***** Entries
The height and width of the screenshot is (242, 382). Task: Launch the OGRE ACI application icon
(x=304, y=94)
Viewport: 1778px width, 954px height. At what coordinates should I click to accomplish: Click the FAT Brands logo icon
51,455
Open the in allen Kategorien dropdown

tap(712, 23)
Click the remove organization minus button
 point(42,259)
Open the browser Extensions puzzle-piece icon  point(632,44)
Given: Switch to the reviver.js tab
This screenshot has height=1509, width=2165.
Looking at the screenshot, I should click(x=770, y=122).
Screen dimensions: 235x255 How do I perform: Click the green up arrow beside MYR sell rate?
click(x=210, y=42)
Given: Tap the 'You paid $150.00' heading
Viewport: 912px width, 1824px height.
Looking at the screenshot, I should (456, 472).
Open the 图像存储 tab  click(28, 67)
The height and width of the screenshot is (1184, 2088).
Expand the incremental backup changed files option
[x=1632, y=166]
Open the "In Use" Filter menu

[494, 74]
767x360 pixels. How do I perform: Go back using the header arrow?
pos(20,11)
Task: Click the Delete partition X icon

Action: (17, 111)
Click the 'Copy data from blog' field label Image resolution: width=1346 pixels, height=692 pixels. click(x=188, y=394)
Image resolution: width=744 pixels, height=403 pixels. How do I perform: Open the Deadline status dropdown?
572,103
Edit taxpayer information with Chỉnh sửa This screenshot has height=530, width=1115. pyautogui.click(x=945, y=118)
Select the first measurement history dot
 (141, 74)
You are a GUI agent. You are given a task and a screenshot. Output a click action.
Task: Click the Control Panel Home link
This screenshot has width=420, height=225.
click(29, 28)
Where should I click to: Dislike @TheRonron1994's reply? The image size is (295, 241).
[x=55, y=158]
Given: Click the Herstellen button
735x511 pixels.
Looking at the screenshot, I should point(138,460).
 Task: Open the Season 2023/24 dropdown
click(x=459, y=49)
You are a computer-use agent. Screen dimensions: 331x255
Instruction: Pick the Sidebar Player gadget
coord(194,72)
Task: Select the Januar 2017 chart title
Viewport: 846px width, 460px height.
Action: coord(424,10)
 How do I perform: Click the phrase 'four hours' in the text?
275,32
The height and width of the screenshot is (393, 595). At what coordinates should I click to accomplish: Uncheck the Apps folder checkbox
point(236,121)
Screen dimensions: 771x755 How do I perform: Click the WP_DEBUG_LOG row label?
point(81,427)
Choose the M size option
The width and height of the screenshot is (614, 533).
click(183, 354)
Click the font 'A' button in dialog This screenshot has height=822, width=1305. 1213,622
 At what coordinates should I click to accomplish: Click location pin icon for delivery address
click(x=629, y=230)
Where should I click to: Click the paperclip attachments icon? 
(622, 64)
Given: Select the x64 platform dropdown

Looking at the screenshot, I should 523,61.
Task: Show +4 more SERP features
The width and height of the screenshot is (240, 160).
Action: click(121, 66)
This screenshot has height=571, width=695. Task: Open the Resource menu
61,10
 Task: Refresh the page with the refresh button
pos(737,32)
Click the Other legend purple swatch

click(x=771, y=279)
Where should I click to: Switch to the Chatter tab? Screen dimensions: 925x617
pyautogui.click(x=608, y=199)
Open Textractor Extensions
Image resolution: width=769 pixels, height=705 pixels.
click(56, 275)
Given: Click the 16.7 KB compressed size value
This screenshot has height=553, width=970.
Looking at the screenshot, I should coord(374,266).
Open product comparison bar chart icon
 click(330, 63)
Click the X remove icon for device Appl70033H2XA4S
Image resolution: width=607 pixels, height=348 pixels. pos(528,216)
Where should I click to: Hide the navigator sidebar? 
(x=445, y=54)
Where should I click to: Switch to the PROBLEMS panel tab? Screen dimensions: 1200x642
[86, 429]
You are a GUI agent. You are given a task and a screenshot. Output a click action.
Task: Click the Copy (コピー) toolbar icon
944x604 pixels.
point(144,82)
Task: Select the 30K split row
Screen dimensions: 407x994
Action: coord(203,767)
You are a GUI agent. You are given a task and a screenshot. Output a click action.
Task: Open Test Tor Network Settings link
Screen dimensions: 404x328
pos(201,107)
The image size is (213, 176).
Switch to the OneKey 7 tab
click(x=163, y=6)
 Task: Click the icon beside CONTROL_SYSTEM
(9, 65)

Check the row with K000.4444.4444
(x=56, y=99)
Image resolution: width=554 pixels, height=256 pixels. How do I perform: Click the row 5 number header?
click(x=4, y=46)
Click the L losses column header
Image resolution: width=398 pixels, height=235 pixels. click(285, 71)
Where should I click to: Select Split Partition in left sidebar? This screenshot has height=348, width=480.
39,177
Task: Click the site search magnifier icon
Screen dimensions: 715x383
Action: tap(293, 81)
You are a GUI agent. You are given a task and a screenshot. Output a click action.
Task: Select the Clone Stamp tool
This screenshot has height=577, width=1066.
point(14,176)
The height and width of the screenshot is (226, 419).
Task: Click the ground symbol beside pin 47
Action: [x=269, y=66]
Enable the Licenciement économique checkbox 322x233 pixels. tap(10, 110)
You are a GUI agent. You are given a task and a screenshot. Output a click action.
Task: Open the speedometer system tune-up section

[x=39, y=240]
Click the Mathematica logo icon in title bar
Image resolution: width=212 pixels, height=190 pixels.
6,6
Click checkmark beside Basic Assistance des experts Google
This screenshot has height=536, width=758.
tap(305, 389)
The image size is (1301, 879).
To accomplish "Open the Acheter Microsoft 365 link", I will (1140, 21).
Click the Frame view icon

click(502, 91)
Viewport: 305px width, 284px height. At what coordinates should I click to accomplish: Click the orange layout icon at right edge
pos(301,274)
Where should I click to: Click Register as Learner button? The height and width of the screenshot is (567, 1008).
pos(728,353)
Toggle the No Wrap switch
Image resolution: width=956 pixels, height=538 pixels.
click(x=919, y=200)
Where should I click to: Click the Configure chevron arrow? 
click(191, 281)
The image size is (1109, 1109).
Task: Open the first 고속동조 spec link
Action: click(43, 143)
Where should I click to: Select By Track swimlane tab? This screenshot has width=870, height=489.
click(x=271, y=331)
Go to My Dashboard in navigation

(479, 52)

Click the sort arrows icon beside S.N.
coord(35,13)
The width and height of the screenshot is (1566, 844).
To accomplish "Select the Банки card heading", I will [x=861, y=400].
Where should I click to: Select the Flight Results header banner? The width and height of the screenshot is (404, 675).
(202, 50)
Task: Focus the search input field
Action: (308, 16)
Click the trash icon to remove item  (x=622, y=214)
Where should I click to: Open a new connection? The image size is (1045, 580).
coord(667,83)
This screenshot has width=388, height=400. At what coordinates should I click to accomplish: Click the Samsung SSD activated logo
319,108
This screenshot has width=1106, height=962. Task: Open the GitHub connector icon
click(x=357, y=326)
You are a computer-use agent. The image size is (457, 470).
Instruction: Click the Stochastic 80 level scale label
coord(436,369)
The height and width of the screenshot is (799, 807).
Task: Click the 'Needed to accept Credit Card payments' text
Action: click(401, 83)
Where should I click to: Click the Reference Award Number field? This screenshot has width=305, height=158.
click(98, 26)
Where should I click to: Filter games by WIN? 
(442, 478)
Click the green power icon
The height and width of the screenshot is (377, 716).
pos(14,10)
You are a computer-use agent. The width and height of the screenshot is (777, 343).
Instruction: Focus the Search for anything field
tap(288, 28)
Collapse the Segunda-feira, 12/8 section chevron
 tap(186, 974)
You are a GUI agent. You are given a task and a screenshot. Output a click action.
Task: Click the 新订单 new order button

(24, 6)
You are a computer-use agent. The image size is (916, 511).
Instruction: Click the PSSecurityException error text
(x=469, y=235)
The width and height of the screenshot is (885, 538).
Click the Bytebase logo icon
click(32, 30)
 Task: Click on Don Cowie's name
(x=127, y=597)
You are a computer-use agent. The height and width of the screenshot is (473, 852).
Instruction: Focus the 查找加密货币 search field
**********
- [Written problem]: Rewrite all of the items above as a JSON list of strings, with one string for each line and no strings for blank lines.

- [Solution to this exercise]:
[
  "The height and width of the screenshot is (242, 382). Task: Launch the OGRE ACI application icon",
  "(x=304, y=94)",
  "Viewport: 1778px width, 954px height. At what coordinates should I click to accomplish: Click the FAT Brands logo icon",
  "51,455",
  "Open the in allen Kategorien dropdown",
  "tap(712, 23)",
  "Click the remove organization minus button",
  " point(42,259)",
  "Open the browser Extensions puzzle-piece icon  point(632,44)",
  "Given: Switch to the reviver.js tab",
  "This screenshot has height=1509, width=2165.",
  "Looking at the screenshot, I should click(x=770, y=122).",
  "Screen dimensions: 235x255 How do I perform: Click the green up arrow beside MYR sell rate?",
  "click(x=210, y=42)",
  "Given: Tap the 'You paid $150.00' heading",
  "Viewport: 912px width, 1824px height.",
  "Looking at the screenshot, I should (456, 472).",
  "Open the 图像存储 tab  click(28, 67)",
  "The height and width of the screenshot is (1184, 2088).",
  "Expand the incremental backup changed files option",
  "[x=1632, y=166]",
  "Open the \"In Use\" Filter menu",
  "[494, 74]",
  "767x360 pixels. How do I perform: Go back using the header arrow?",
  "pos(20,11)",
  "Task: Click the Delete partition X icon",
  "Action: (17, 111)",
  "Click the 'Copy data from blog' field label Image resolution: width=1346 pixels, height=692 pixels. click(x=188, y=394)",
  "Image resolution: width=744 pixels, height=403 pixels. How do I perform: Open the Deadline status dropdown?",
  "572,103",
  "Edit taxpayer information with Chỉnh sửa This screenshot has height=530, width=1115. pyautogui.click(x=945, y=118)",
  "Select the first measurement history dot",
  " (141, 74)",
  "You are a GUI agent. You are given a task and a screenshot. Output a click action.",
  "Task: Click the Control Panel Home link",
  "This screenshot has width=420, height=225.",
  "click(29, 28)",
  "Where should I click to: Dislike @TheRonron1994's reply? The image size is (295, 241).",
  "[x=55, y=158]",
  "Given: Click the Herstellen button",
  "735x511 pixels.",
  "Looking at the screenshot, I should point(138,460).",
  " Task: Open the Season 2023/24 dropdown",
  "click(x=459, y=49)",
  "You are a computer-use agent. Screen dimensions: 331x255",
  "Instruction: Pick the Sidebar Player gadget",
  "coord(194,72)",
  "Task: Select the Januar 2017 chart title",
  "Viewport: 846px width, 460px height.",
  "Action: coord(424,10)",
  " How do I perform: Click the phrase 'four hours' in the text?",
  "275,32",
  "The height and width of the screenshot is (393, 595). At what coordinates should I click to accomplish: Uncheck the Apps folder checkbox",
  "point(236,121)",
  "Screen dimensions: 771x755 How do I perform: Click the WP_DEBUG_LOG row label?",
  "point(81,427)",
  "Choose the M size option",
  "The width and height of the screenshot is (614, 533).",
  "click(183, 354)",
  "Click the font 'A' button in dialog This screenshot has height=822, width=1305. 1213,622",
  " At what coordinates should I click to accomplish: Click location pin icon for delivery address",
  "click(x=629, y=230)",
  "Where should I click to: Click the paperclip attachments icon? ",
  "(622, 64)",
  "Given: Select the x64 platform dropdown",
  "Looking at the screenshot, I should 523,61.",
  "Task: Show +4 more SERP features",
  "The width and height of the screenshot is (240, 160).",
  "Action: click(121, 66)",
  "This screenshot has height=571, width=695. Task: Open the Resource menu",
  "61,10",
  " Task: Refresh the page with the refresh button",
  "pos(737,32)",
  "Click the Other legend purple swatch",
  "click(x=771, y=279)",
  "Where should I click to: Switch to the Chatter tab? Screen dimensions: 925x617",
  "pyautogui.click(x=608, y=199)",
  "Open Textractor Extensions",
  "Image resolution: width=769 pixels, height=705 pixels.",
  "click(56, 275)",
  "Given: Click the 16.7 KB compressed size value",
  "This screenshot has height=553, width=970.",
  "Looking at the screenshot, I should coord(374,266).",
  "Open product comparison bar chart icon",
  " click(330, 63)",
  "Click the X remove icon for device Appl70033H2XA4S",
  "Image resolution: width=607 pixels, height=348 pixels. pos(528,216)",
  "Where should I click to: Hide the navigator sidebar? ",
  "(x=445, y=54)",
  "Where should I click to: Switch to the PROBLEMS panel tab? Screen dimensions: 1200x642",
  "[86, 429]",
  "You are a GUI agent. You are given a task and a screenshot. Output a click action.",
  "Task: Click the Copy (コピー) toolbar icon",
  "944x604 pixels.",
  "point(144,82)",
  "Task: Select the 30K split row",
  "Screen dimensions: 407x994",
  "Action: coord(203,767)",
  "You are a GUI agent. You are given a task and a screenshot. Output a click action.",
  "Task: Open Test Tor Network Settings link",
  "Screen dimensions: 404x328",
  "pos(201,107)",
  "The image size is (213, 176).",
  "Switch to the OneKey 7 tab",
  "click(x=163, y=6)",
  " Task: Click the icon beside CONTROL_SYSTEM",
  "(9, 65)",
  "Check the row with K000.4444.4444",
  "(x=56, y=99)",
  "Image resolution: width=554 pixels, height=256 pixels. How do I perform: Click the row 5 number header?",
  "click(x=4, y=46)",
  "Click the L losses column header",
  "Image resolution: width=398 pixels, height=235 pixels. click(285, 71)",
  "Where should I click to: Select Split Partition in left sidebar? This screenshot has height=348, width=480.",
  "39,177",
  "Task: Click the site search magnifier icon",
  "Screen dimensions: 715x383",
  "Action: tap(293, 81)",
  "You are a GUI agent. You are given a task and a screenshot. Output a click action.",
  "Task: Select the Clone Stamp tool",
  "This screenshot has height=577, width=1066.",
  "point(14,176)",
  "The height and width of the screenshot is (226, 419).",
  "Task: Click the ground symbol beside pin 47",
  "Action: [x=269, y=66]",
  "Enable the Licenciement économique checkbox 322x233 pixels. tap(10, 110)",
  "You are a GUI agent. You are given a task and a screenshot. Output a click action.",
  "Task: Open the speedometer system tune-up section",
  "[x=39, y=240]",
  "Click the Mathematica logo icon in title bar",
  "Image resolution: width=212 pixels, height=190 pixels.",
  "6,6",
  "Click checkmark beside Basic Assistance des experts Google",
  "This screenshot has height=536, width=758.",
  "tap(305, 389)",
  "The image size is (1301, 879).",
  "To accomplish \"Open the Acheter Microsoft 365 link\", I will (1140, 21).",
  "Click the Frame view icon",
  "click(502, 91)",
  "Viewport: 305px width, 284px height. At what coordinates should I click to accomplish: Click the orange layout icon at right edge",
  "pos(301,274)",
  "Where should I click to: Click Register as Learner button? The height and width of the screenshot is (567, 1008).",
  "pos(728,353)",
  "Toggle the No Wrap switch",
  "Image resolution: width=956 pixels, height=538 pixels.",
  "click(x=919, y=200)",
  "Where should I click to: Click the Configure chevron arrow? ",
  "click(191, 281)",
  "The image size is (1109, 1109).",
  "Task: Open the first 고속동조 spec link",
  "Action: click(43, 143)",
  "Where should I click to: Select By Track swimlane tab? This screenshot has width=870, height=489.",
  "click(x=271, y=331)",
  "Go to My Dashboard in navigation",
  "(479, 52)",
  "Click the sort arrows icon beside S.N.",
  "coord(35,13)",
  "The width and height of the screenshot is (1566, 844).",
  "To accomplish \"Select the Банки card heading\", I will [x=861, y=400].",
  "Where should I click to: Select the Flight Results header banner? The width and height of the screenshot is (404, 675).",
  "(202, 50)",
  "Task: Focus the search input field",
  "Action: (308, 16)",
  "Click the trash icon to remove item  (x=622, y=214)",
  "Where should I click to: Open a new connection? The image size is (1045, 580).",
  "coord(667,83)",
  "This screenshot has width=388, height=400. At what coordinates should I click to accomplish: Click the Samsung SSD activated logo",
  "319,108",
  "This screenshot has width=1106, height=962. Task: Open the GitHub connector icon",
  "click(x=357, y=326)",
  "You are a computer-use agent. The image size is (457, 470).",
  "Instruction: Click the Stochastic 80 level scale label",
  "coord(436,369)",
  "The height and width of the screenshot is (799, 807).",
  "Task: Click the 'Needed to accept Credit Card payments' text",
  "Action: click(401, 83)",
  "Where should I click to: Click the Reference Award Number field? This screenshot has width=305, height=158.",
  "click(98, 26)",
  "Where should I click to: Filter games by WIN? ",
  "(442, 478)",
  "Click the green power icon",
  "The height and width of the screenshot is (377, 716).",
  "pos(14,10)",
  "You are a computer-use agent. The width and height of the screenshot is (777, 343).",
  "Instruction: Focus the Search for anything field",
  "tap(288, 28)",
  "Collapse the Segunda-feira, 12/8 section chevron",
  " tap(186, 974)",
  "You are a GUI agent. You are given a task and a screenshot. Output a click action.",
  "Task: Click the 新订单 new order button",
  "(24, 6)",
  "You are a computer-use agent. The image size is (916, 511).",
  "Instruction: Click the PSSecurityException error text",
  "(x=469, y=235)",
  "The width and height of the screenshot is (885, 538).",
  "Click the Bytebase logo icon",
  "click(32, 30)",
  " Task: Click on Don Cowie's name",
  "(x=127, y=597)",
  "You are a computer-use agent. The height and width of the screenshot is (473, 852).",
  "Instruction: Focus the 查找加密货币 search field"
]